Консерватория, газета, католическая киностудия, агентство недвижимости, дайвинг, тропический остров, суд, Сибирь. Может, в консерватории что-то подправить?

Это все у нас с мужем на двоих. Мы поступили в консерваторию в одной стране, когда "музыковед" - это звучало гордо, а закончили ее в другой - когда трудно было придумать более бесполезное образование. И все-таки мы ни о чем не жалеем - было весело:))

вторник, 24 ноября 2015 г.

Музыкальные анекдоты

                                    Консерватория

Консерватория, аспирантура, мошенничество, афера, суд, Сибирь.
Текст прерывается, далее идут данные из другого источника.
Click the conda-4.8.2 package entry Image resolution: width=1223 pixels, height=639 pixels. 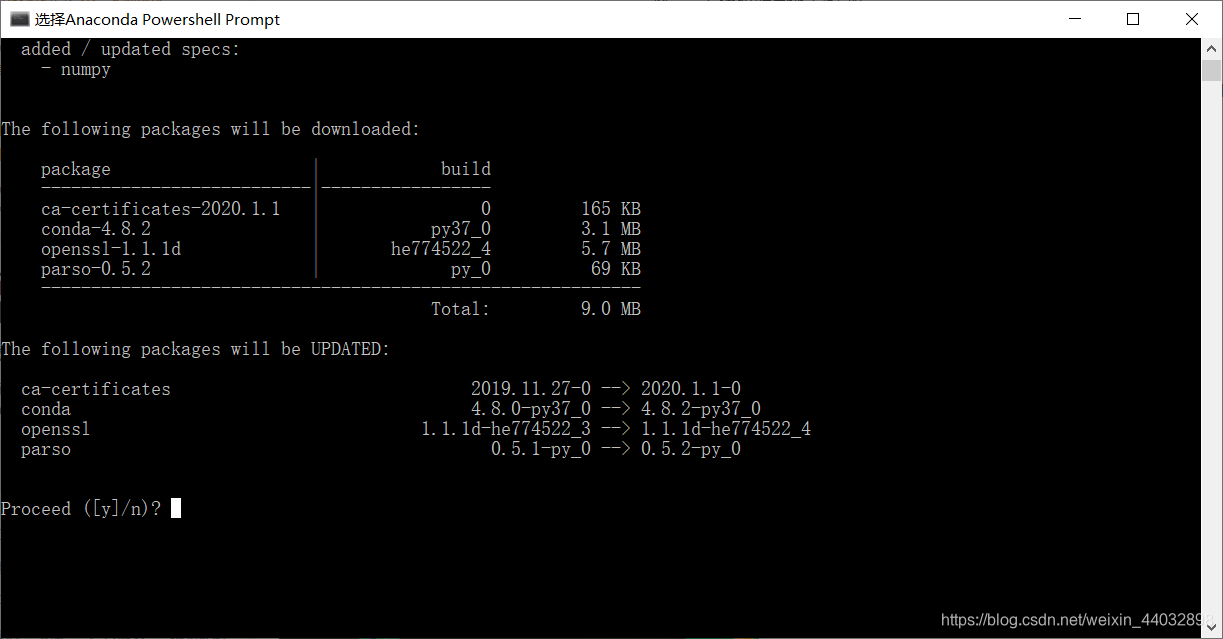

Консерватория, частные уроки, еще одни частные уроки, зубные протезы, золото, мебель, суд, Сибирь.
Консерватория, концертмейстерство, торговый техникум, зав. производством, икра, крабы, валюта, золото, суд, Сибирь.
Может, что-то в консерватории подправить?
                Михаил Жванецкий 



  Один пианист другого спрашивает:
- Ты не знаешь, как будет доминанта в соль-мажоре?
- Так ведь соль-мажор и есть доминанта!



     Что такое блюз? 
Это когда хорошему человеку плохо.
     Что такое  попса? 
Это когда плохому хорошо.

Монашенка попала в рай, а в аду забыли закрыть ворота. Вот смотрит она туда и видит: мужики с бабами обнимаются, выпивают, музыка звучит.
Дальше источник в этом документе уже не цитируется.